Pixel coordinate grounding data:
******************************
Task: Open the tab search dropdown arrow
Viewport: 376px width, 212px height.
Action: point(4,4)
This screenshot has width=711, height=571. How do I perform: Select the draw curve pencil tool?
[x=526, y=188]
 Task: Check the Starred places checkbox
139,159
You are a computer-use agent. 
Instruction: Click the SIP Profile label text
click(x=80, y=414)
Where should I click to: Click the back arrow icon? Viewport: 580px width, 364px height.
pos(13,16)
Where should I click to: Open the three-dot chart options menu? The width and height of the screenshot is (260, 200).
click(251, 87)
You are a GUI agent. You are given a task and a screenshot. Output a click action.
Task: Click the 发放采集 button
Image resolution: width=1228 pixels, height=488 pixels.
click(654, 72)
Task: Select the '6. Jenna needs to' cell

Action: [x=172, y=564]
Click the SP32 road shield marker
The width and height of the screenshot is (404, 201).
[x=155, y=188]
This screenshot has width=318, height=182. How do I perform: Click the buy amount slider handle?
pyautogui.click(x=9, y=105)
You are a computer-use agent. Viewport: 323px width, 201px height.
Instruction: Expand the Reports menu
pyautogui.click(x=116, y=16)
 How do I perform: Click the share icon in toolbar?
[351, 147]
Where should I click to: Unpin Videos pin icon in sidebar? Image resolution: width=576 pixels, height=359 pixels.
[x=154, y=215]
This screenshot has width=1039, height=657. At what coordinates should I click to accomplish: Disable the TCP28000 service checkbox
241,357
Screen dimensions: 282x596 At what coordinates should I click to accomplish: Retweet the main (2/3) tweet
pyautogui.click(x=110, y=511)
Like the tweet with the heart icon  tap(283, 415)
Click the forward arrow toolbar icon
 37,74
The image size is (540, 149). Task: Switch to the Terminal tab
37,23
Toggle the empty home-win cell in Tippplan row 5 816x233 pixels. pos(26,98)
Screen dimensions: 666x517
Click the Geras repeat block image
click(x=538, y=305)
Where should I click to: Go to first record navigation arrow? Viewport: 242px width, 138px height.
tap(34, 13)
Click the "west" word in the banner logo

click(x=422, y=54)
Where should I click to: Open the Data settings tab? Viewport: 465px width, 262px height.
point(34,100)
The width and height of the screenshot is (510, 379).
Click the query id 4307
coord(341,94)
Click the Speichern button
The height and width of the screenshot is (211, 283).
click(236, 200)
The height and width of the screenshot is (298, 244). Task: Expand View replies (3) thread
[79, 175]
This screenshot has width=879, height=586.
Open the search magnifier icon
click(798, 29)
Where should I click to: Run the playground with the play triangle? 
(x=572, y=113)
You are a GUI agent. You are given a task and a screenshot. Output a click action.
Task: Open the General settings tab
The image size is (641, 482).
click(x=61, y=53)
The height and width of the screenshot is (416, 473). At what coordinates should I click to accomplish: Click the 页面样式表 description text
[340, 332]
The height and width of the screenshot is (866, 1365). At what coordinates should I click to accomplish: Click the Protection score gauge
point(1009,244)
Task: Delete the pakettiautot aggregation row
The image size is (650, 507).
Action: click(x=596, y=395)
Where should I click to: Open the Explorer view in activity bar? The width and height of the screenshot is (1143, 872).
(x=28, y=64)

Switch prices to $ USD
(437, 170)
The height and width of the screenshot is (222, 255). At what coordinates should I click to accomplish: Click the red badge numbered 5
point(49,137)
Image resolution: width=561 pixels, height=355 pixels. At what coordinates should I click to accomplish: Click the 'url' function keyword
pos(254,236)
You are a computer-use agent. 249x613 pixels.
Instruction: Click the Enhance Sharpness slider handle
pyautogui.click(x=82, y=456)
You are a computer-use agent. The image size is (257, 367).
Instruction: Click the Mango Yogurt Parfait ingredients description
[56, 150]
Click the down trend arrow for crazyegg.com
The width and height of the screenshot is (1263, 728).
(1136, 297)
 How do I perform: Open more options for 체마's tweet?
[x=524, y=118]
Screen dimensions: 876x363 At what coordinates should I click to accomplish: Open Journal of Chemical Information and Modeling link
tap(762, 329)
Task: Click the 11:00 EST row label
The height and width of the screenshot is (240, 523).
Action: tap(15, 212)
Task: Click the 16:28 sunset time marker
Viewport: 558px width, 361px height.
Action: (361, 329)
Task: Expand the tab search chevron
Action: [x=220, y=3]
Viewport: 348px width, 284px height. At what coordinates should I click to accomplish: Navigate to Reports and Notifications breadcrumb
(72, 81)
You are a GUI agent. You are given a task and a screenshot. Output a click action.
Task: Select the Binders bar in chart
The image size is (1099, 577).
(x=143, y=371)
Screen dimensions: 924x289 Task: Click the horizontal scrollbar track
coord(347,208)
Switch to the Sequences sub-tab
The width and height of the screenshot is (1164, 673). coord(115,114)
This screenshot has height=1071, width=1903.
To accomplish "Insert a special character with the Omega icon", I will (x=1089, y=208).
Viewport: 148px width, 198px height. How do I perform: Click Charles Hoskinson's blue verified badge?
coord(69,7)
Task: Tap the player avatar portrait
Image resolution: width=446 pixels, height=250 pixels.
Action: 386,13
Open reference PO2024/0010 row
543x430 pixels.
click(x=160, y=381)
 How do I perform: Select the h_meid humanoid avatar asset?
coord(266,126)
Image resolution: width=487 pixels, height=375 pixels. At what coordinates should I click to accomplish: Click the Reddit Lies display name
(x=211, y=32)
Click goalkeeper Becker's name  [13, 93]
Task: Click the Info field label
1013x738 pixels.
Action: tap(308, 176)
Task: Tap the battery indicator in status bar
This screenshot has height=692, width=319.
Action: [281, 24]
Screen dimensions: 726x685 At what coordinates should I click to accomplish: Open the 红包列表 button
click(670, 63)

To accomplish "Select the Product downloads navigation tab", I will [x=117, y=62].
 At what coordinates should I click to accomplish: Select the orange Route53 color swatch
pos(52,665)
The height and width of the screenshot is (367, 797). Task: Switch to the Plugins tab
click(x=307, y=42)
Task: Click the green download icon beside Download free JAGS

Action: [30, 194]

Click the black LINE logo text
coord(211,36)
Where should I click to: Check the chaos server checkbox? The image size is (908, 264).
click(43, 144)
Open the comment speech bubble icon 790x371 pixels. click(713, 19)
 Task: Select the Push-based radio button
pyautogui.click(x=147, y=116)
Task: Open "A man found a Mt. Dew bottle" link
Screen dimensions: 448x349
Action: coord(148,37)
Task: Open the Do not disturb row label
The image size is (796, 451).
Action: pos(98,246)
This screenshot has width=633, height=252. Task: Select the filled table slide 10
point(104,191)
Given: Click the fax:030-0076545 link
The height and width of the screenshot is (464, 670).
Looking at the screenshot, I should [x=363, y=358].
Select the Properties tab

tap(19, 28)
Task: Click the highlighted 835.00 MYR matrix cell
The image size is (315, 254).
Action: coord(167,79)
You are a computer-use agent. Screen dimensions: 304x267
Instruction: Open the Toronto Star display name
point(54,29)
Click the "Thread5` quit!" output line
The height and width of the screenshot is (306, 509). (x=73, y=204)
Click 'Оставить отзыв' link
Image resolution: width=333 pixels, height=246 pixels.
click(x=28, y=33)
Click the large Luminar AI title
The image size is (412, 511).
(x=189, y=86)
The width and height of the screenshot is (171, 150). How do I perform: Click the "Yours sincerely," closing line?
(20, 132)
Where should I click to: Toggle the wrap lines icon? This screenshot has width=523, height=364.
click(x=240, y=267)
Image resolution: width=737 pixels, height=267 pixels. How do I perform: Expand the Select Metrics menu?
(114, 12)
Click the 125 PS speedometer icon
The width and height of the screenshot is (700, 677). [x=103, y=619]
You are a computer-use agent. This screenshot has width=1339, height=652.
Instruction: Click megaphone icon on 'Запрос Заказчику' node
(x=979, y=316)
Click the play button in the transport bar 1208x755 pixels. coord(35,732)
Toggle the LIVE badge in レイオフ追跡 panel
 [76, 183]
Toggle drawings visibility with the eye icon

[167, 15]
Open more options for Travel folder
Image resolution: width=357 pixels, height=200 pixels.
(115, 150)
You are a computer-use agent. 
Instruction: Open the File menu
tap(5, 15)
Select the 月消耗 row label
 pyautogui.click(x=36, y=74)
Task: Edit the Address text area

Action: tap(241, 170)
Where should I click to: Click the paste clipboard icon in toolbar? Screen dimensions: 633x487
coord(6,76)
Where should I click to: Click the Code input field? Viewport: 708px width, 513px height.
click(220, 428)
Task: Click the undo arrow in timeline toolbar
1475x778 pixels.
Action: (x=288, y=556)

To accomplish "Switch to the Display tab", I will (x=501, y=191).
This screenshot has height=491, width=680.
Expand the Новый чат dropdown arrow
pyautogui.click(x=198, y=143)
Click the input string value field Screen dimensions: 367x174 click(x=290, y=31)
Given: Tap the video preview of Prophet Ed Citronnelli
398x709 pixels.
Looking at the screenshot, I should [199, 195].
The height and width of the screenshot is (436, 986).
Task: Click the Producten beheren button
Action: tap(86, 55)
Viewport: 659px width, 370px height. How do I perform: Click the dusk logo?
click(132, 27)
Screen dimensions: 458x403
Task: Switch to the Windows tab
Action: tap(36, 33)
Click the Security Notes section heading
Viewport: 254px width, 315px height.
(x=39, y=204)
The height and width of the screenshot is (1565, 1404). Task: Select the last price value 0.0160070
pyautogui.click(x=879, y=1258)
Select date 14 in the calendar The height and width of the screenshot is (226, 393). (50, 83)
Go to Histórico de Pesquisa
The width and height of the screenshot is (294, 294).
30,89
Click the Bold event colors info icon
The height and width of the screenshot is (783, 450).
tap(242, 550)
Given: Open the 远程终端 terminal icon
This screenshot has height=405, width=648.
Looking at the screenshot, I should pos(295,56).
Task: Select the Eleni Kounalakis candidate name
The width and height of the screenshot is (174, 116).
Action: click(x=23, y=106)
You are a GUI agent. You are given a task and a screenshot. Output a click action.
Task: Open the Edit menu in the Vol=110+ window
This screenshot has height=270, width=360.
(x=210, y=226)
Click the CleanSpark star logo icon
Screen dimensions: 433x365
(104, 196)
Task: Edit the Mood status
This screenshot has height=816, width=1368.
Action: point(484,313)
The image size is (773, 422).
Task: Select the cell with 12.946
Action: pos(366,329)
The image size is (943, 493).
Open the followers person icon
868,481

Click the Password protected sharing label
******************************
Assignment ▸ All lines with the word "computer" are needed; pull them from the entries and copy each.

Exercise answer ▸
You are a computer-use agent. 
You are a computer-use agent. Viewport: 323px width, 201px height.
You are a computer-use agent. 249x613 pixels.
You are a computer-use agent. The image size is (257, 367).
You are a computer-use agent. Screen dimensions: 304x267
You are a computer-use agent. This screenshot has width=1339, height=652.
You are a computer-use agent. 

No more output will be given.